Phillips May Fight Lopez on Residency

Paul Lopez won the race for City Council in District 3 on Tuesday, despite questions about his residency.  Blogger Dear Denver raised these concerns to a new level with a post “The damning voter registration docs“, which Denver Politics trumpeted as a “smoking gun“.  After losing to Lopez on Tuesday, JoAnn Phillips’s campaign manager, Alfonso Suazo, suggested to the Denver Post that this story might not be over.

Having lost the race and having found “a smoking gun” one might assume that the choice for Phillips is clear – file a lawsuit to have the seat vacated and run in the vacancy election.  The reality facing Phillips, however, is somewhat more complicated for three reasons: money, the law, and the calendar.The biggest reason Phillips might think twice about filing a lawsuit to challenge Lopez’s residency is that someone has to pay the lawyers.  The first place the lawyers will look is Phillips.  Having just come off a campaign where her fundraising numbers were far from impressive, Phillips might need to dig into her own pocket to front some or all of that cost. 

Outside money is possible, and Phillips might find someone to take the case pro bono, but neither is a certainty, especially given that Lopez won over 60% of the vote in the district where he was raised and currently lives.

Assuming Phillips is able to find a way to file a case, there may be a question as to whether Phillips waited too long to complain, as Andrew Oh-Willeke notes in his comment to the Denver Politics story.

Further, it is not clear that Lopez fails the residency requirement in the first place.  Yes, he was apparently not registered to vote at an address in the district until September 1, 2006, far later than the May 1, 2006 deadline, but Lopez was a student away at school at the time.  State statute does not necessarily view residence as black and white:

The residence of a person is the principal or primary home or place of abode of a person.

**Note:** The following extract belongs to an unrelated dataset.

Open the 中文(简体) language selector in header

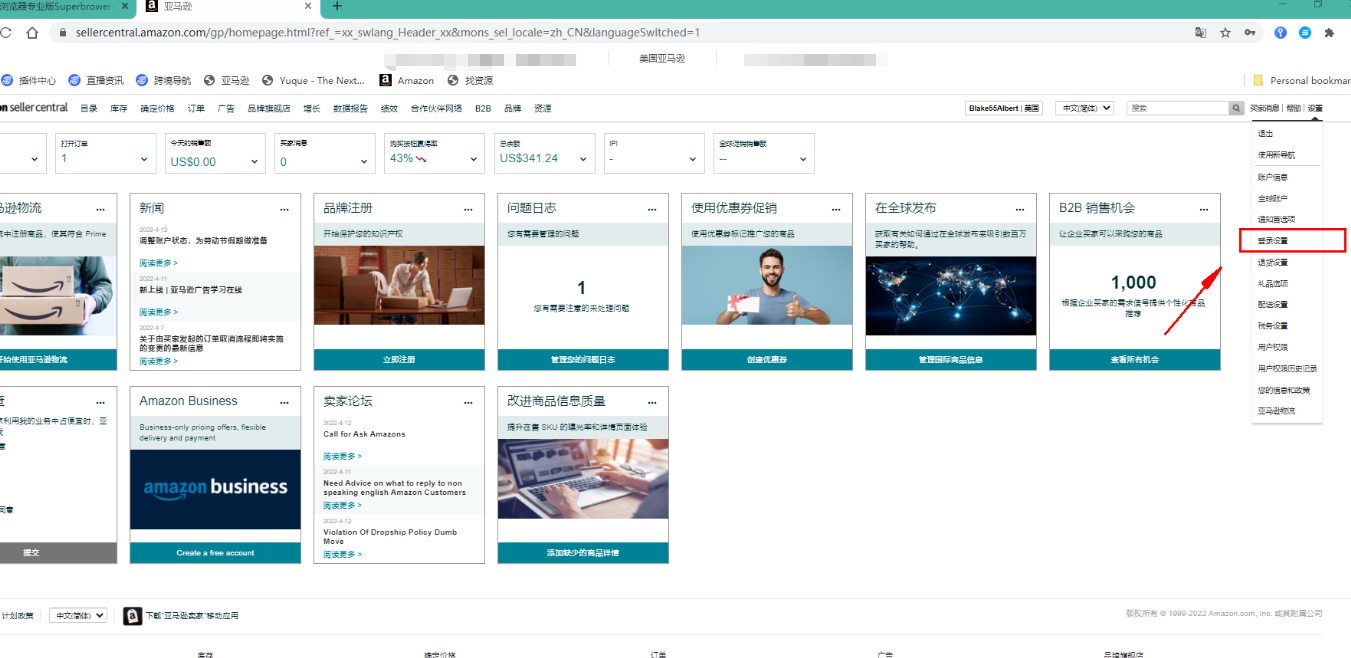pyautogui.click(x=1084, y=108)
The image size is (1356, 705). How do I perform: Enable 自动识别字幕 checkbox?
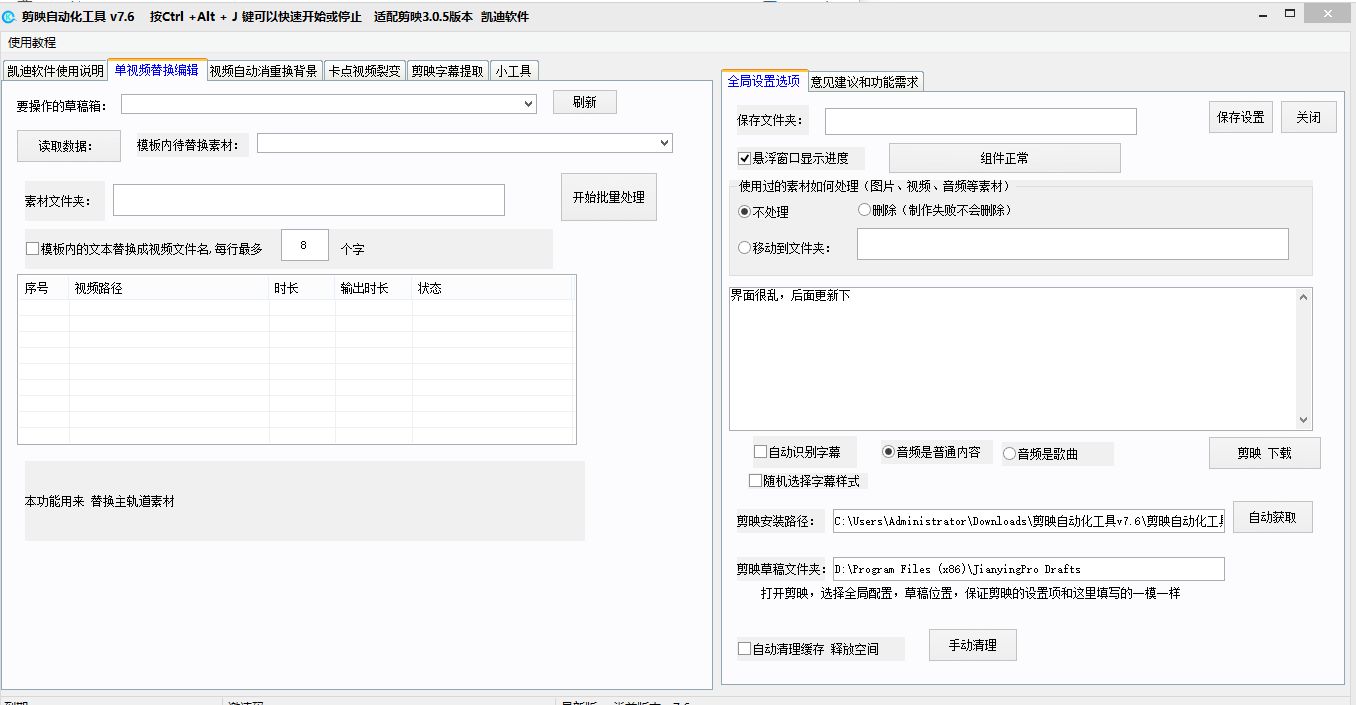click(761, 452)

A principal or primary home or place of abode is that home or place in which a person’s habitation is fixed and to which that person, whenever absent, has the present intention of returning after a departure or absence, regardless of the duration of the absence.

Lopez can easily claim he had the intent of returning to his home in the district, the one in which he grew up and now lives.  In fact, Lopez’s campaign has previously stated that they can document his move back into that home as early as February 2006.  Whether or not Lopez was tardy in updating his voter registration and other records is not necessarily the definitive issue as to whether he was living in the district by May 1, 2006.

Finally, the calendar is not on Phillips’s side.  Assuming she does file suit, there is no way to guarantee the case would be decided quickly.  The city plans to put a bond on the November ballot.  If the lawsuit of Lopez’s residency is not decided quickly enough, but Phillips does win, the election might have to coincide with that November election.  By that point, Lopez will meet all residency requirements without question.  Given his strong margin of victory in the runoff, Lopez would likely be seen as the front runner in a vacancy election as well, and may very well run away with the seat again.

Of course, things could go Phillips’s way at each step.  She could file quickly, get the resources lined up to afford a lawyer, get the case expedited and decided quickly, get any appeals out of the way immediately, get a vacancy election called between July 16 (the date Lopez would otherwise be sworn in) and September 1 (the date Lopez can easily prove he meets the residency requirements), and then run a campaign and win the race.